Exercise directions:
From the listing below, retype exactly the line holding "[Black Instagram Icon] (789, 2125)", the line holding "Wristlets (829, 216)", and the lines between them; skip everything else.

Data to process:
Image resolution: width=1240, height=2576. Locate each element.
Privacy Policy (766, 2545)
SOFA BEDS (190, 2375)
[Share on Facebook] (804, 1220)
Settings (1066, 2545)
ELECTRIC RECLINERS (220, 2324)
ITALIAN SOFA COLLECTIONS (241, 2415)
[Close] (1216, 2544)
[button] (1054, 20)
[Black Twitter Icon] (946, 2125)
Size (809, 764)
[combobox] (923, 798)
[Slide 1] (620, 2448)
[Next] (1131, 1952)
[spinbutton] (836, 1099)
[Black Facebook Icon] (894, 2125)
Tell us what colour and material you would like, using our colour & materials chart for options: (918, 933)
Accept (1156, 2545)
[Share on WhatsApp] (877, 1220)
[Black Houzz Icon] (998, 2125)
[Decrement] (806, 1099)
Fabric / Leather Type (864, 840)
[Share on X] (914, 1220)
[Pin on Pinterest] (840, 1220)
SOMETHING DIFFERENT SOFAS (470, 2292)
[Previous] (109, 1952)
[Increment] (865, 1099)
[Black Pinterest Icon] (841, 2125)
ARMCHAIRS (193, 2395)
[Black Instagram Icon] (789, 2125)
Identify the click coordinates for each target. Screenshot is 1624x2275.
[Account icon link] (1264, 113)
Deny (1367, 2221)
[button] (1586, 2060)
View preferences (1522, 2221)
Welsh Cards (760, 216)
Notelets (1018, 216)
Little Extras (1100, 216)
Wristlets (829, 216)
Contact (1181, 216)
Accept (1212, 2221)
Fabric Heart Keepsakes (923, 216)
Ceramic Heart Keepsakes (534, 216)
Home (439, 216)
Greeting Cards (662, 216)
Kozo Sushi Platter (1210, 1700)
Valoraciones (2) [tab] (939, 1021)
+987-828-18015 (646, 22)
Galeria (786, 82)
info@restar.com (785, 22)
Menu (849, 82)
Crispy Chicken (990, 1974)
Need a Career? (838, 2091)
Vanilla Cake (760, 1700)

Answer for this exercise:
[Black Instagram Icon] (789, 2125)
Identify the click coordinates for each target. Screenshot is 1624x2275.
[Account icon link] (1264, 113)
Deny (1367, 2221)
[button] (1586, 2060)
View preferences (1522, 2221)
Welsh Cards (760, 216)
Notelets (1018, 216)
Little Extras (1100, 216)
Wristlets (829, 216)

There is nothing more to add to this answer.